-- SUPPLIED RECORDS follows --

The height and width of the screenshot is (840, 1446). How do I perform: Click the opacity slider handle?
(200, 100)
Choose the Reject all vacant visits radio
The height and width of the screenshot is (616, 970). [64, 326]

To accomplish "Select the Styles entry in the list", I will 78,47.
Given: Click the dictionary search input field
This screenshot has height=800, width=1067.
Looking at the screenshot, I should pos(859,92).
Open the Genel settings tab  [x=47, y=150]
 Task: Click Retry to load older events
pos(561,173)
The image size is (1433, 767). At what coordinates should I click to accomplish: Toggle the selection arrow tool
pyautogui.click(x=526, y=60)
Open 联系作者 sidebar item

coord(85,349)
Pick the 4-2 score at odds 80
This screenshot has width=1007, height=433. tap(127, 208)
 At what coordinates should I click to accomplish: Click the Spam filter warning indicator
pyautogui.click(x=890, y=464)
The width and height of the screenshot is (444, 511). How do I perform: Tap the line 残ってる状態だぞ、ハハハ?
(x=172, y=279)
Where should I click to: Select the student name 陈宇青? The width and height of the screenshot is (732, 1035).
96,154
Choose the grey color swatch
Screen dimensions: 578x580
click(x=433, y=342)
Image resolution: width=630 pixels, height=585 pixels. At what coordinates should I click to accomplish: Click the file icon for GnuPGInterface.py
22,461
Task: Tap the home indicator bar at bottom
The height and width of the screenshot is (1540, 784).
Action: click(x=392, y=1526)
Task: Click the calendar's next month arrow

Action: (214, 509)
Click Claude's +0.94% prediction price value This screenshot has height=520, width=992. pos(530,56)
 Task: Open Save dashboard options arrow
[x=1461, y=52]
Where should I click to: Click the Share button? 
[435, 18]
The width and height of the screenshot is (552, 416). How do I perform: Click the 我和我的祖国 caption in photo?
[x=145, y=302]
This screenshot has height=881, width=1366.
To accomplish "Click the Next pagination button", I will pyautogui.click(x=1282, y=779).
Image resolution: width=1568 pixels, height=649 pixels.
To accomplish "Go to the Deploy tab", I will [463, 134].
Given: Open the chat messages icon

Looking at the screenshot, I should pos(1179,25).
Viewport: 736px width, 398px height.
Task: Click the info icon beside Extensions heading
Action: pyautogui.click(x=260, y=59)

-- SUPPLIED RECORDS concluded --

• **ASSIGNMENT**
Provide only the number of lines in the entries that hold the word "will".

• **RESULT FOR THIS TASK**
3